"Oh! of course, if you think that..." he said, paused as if seeking for
some threat of retaliation, and then flung himself, the picture of
dudgeon, into a chair by the wall. He turned his back towards Brenda and
glared steadfastly at his rival. I received the impression that the poor
deluded boy was trying to revenge himself on Brenda. At the back of his
mind he seemed still to regard her escapade as a foolish piece of bravado,
undertaken chiefly to torture himself. His attitude was meant to convey
that the joke had gone far enough, and that he would not stand much more
of it.
For a time at least he was, fortunately, out of the piece. Perhaps he
thought the influence of his attitude must presently take effect; that
Brenda, whom he so habitually adored with his eyes, would be intimidated
by his threat of being finally offended?
The three other protagonists took no more notice of the sulky Ronnie, but
they could not at once recover any approach to sequence.

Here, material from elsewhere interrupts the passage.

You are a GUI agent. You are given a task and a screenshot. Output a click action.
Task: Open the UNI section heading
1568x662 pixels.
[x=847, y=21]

"I want to know why you've come up here," Banks persisted.
"That's not the point," Jervaise began in a tone that I thought was meant
to be conciliatory.
"But it is--partly," Brenda put in.
"My dear girl, do let's have the thing clear," her brother returned, but
she diverted his apparent intention of making a plain statement by an
impatient,--
"Oh! it's all _clear_ enough."
"But it isn't, by any means," Jervaise said.
"To us it is," Banks added, meaning, I presume, that he and Brenda had no
doubts as to their intentions.
"You're going to persist in the claim you made this morning?" Jervaise
asked.
Banks smiled and shrugged his shoulders.
"Don't be silly, Frank," Brenda interpreted. "You must know that we can't
do anything else."
"It's foolish to say you _can't_," he returned irritably, "when so
obviously you _can_."
"Well, anyway, we're going to," Banks affirmed with a slight
inconsequence.
"And do you purpose to stay on here?" Jervaise said sharply, as if he were
posing an insuperable objection.
"Not likely," Banks replied. "We're going to Canada, the whole lot of us."
"Your father and mother, too?"
"Yes, if I can persuade 'em; and I can," Banks said.
"You haven't tried yet?"
"No, I haven't."
"Don't they know anything about this? Anything, I mean, before last
night's affair?"
"Practically nothing at all," Banks said. "Of course, nothing whatever
about last night."
"And you honestly think..." began Jervaise.